2 Van Evera (1997: 75) states: „Political scientists seldom do case-explaining case studies, partly because they define [this task] as the domain of historians; however, historians often explain cases in a softer way than political scientists would. Their explanations are left vague, [...]. As a result their explanations are hard to interpret and evaluate. This leaves wide latitude for political scientists to contribute to discussion of historical explanation.” Also, McCombs (2004: 34) affirms that “the knowledge that we have gained in recent times about the agenda-setting role of the mass media [can be and] has been used [...] to organize our understanding of the historical past.”
3 I use general theories so as to incorporate as many aspects as possible. The specification follows in chapter 2.10 and in the empirical part. Blatter & Junk (2008: 5-11) provide a helpful state of the art review more explicitly focused on humanitarian interventions.
4 The international level need not be discussed here, since the intervention considered was executed unilaterally and no institutionalized international political arena existed in 1898.
5 This is a mere model, which is not true in reality, as there is not only the power of the media, but also the power over the media as a top-down dimension (see Street 2008: 4).

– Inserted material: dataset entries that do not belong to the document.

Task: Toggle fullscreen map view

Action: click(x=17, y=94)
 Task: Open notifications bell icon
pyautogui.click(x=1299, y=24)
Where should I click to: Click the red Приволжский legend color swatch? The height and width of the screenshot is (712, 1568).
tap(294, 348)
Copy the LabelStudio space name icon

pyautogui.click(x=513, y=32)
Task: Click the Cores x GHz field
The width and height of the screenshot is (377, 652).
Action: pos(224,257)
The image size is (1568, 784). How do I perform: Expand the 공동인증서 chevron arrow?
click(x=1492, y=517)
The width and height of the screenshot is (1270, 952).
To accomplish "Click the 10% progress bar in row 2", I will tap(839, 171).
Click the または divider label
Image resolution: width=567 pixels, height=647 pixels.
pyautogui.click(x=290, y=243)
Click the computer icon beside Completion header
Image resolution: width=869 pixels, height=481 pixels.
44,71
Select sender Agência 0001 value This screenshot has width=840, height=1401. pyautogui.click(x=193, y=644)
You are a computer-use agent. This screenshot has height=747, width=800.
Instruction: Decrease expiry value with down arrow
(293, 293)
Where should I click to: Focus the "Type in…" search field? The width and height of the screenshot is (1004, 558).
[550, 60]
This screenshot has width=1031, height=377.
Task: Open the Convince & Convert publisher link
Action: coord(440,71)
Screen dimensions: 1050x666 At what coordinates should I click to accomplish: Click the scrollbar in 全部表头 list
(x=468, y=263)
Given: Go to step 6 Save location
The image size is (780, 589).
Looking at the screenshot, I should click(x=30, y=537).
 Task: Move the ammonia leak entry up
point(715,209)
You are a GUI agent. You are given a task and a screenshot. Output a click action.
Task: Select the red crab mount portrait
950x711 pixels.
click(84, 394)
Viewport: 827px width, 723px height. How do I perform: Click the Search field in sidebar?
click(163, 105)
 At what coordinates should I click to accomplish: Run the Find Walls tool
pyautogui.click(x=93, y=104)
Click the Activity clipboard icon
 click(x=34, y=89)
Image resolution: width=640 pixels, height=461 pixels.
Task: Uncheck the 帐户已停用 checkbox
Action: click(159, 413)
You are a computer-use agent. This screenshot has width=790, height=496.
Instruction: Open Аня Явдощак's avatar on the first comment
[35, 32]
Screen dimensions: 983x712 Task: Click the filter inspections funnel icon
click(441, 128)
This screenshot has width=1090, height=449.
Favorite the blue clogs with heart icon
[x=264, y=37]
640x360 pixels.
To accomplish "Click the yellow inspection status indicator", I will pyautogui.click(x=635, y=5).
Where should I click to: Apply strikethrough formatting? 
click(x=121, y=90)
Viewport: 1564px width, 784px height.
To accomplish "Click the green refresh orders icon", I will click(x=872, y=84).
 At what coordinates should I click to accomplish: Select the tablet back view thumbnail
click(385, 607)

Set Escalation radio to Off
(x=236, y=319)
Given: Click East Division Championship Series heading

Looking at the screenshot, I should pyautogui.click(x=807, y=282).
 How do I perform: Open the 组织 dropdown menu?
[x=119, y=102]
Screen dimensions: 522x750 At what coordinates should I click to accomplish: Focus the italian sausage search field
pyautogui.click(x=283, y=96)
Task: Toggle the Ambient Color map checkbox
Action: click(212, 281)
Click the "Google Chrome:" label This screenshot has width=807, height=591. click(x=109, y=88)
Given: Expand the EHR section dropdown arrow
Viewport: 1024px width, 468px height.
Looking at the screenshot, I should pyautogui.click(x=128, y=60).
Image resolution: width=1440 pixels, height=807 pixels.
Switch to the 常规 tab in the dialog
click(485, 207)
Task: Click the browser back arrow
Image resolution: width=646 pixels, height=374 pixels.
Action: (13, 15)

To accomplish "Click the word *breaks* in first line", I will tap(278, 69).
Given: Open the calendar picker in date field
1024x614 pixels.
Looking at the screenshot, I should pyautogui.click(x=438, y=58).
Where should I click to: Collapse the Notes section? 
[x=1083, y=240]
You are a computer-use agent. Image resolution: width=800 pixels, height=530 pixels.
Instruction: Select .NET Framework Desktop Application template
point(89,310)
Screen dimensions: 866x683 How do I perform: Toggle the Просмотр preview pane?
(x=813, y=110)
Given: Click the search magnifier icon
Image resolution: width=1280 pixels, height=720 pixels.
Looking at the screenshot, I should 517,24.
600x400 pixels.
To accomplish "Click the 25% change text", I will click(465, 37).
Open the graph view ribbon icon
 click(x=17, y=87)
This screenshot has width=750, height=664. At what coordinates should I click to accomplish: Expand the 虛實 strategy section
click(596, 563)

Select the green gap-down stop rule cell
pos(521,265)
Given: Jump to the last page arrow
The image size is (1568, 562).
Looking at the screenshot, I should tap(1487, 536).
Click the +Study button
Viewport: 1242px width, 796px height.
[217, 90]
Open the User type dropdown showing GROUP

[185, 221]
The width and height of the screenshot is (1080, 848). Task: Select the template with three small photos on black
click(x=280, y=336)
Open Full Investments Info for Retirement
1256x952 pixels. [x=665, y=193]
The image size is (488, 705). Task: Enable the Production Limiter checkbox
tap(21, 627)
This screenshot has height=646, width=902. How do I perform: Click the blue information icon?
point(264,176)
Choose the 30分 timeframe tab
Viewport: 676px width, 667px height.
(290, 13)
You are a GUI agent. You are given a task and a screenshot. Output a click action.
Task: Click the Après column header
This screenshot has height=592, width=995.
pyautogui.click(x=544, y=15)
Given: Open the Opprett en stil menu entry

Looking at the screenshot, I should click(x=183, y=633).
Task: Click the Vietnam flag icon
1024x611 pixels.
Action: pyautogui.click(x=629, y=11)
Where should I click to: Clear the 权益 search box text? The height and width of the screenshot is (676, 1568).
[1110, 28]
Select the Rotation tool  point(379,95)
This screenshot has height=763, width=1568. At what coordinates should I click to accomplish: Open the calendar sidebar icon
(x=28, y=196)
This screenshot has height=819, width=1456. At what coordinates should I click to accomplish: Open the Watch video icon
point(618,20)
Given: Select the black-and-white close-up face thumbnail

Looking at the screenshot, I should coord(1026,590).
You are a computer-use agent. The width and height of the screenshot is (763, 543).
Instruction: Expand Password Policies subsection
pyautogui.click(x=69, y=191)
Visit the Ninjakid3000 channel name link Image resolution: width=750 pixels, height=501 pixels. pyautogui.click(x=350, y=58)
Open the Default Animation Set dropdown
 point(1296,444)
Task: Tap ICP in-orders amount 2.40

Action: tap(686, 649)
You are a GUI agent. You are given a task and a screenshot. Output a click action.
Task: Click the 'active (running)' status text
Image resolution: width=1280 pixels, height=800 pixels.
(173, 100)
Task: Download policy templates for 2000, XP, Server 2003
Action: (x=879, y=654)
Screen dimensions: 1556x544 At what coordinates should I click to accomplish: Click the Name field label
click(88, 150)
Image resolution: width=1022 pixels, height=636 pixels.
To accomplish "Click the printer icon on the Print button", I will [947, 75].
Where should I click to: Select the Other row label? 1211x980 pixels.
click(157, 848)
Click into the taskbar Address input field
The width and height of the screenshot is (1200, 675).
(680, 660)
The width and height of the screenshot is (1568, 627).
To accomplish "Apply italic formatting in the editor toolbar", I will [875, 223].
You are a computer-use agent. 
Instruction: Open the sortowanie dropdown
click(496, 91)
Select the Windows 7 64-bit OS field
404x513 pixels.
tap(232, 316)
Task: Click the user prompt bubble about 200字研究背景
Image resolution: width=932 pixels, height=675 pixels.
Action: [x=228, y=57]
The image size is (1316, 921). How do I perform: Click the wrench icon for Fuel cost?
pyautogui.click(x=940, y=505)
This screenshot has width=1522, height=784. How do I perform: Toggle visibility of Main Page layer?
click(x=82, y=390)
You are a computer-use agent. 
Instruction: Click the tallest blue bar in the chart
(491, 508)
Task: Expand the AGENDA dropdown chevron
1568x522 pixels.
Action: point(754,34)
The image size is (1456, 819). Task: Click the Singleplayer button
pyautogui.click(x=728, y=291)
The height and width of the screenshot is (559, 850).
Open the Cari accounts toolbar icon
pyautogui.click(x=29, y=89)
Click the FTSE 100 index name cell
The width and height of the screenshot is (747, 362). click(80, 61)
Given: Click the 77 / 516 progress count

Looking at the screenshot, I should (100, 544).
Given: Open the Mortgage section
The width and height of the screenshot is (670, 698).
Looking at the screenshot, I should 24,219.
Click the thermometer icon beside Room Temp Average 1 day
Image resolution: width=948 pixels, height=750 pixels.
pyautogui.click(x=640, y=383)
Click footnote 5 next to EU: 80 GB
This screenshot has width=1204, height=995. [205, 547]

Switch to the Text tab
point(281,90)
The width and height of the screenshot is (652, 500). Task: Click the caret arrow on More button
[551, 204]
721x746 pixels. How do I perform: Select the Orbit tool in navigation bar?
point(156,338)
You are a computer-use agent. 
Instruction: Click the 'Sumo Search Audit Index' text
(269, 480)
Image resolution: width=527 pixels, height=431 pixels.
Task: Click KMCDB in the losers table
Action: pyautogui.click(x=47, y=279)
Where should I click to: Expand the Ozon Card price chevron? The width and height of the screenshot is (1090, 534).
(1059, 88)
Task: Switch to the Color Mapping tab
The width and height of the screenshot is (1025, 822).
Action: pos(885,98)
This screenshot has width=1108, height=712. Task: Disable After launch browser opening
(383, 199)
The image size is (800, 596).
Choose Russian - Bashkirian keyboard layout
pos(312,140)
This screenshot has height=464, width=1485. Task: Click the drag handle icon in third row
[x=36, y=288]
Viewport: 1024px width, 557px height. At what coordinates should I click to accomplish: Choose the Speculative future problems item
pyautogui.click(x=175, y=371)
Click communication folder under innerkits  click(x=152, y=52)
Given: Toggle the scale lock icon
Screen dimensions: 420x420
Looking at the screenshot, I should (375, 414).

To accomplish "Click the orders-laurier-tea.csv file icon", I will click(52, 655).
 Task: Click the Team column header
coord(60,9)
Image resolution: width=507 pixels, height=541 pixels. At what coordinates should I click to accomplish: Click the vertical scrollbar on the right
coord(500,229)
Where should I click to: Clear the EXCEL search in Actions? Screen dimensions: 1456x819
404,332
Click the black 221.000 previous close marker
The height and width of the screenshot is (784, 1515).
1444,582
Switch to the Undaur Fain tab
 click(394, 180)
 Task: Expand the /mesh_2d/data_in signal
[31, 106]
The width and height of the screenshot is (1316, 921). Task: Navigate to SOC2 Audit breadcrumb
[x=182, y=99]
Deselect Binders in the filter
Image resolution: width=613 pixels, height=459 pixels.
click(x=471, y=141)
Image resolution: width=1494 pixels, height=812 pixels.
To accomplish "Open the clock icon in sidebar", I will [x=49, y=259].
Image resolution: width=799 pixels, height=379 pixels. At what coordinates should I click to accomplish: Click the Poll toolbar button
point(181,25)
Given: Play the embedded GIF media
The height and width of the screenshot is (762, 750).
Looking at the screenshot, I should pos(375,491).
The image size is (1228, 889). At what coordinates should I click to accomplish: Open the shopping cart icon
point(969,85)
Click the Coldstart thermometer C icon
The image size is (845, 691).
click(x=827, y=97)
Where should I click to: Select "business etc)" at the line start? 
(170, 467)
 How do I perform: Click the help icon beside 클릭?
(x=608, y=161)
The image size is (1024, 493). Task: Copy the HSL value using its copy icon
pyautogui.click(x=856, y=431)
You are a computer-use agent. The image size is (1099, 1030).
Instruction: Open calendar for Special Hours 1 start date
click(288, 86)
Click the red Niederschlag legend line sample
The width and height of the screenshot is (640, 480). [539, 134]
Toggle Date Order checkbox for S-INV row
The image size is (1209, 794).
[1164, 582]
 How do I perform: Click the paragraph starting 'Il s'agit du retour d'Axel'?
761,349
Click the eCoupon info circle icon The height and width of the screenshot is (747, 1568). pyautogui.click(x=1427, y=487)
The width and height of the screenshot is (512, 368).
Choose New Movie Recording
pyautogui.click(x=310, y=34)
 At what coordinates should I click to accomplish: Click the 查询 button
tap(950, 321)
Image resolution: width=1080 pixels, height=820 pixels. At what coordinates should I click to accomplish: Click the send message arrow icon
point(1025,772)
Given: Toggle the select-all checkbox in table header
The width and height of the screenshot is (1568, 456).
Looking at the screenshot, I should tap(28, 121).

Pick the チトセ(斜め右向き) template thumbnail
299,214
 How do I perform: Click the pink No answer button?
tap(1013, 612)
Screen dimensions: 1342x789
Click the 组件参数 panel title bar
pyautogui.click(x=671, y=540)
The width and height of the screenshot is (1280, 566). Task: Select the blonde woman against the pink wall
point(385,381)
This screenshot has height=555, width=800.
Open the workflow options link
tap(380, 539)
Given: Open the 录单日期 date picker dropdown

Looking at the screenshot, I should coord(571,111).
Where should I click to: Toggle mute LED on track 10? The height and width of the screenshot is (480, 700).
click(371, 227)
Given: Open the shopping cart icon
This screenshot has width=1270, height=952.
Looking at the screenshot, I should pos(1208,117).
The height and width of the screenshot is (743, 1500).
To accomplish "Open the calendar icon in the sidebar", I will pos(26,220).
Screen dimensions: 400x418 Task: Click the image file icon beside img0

6 Framing is part of the social construction theory and it accounts for the way in which political communicators utilize and construct political meanings within a society (see Johnson-Cartee 2005: 28).
7 There are many more conceptual differentiations, such as priming or compelling arguments, establishing additional links (see McCombs 2004: 92, 124).
8 One must bear in mind that history also is a construction of narratives that does not necessarily reflect the objective truth. Instead, it is indeed multi-perspective.
9 Western (2007: 15) writes that there are several accounts that suggest a heightened monitoring of the public’s attitudes toward foreign policy options by political elites.
10 Blatter and Junk (2008: 17) stress that correspondence does not mean causality.
11 They also add a concept of a threshold, which is linked to normative debates on an issue. This is not considered here, because I do not want to measure causal effects as being below or above this threshold, but to explain mere causal mechanisms. The concept of Windows of Opportunity is also skipped, since it cannot be applied to the selected case (due to unilateral action and an anarchic international political arena, the Window of Opportunity was always open and therefore did not play a role).
12 “Attribute agenda-setting explicitly merges agenda-setting theory with the concept of framing” (McCombs 2004: 88).
13 It must be added that human cognition is boundedly rational.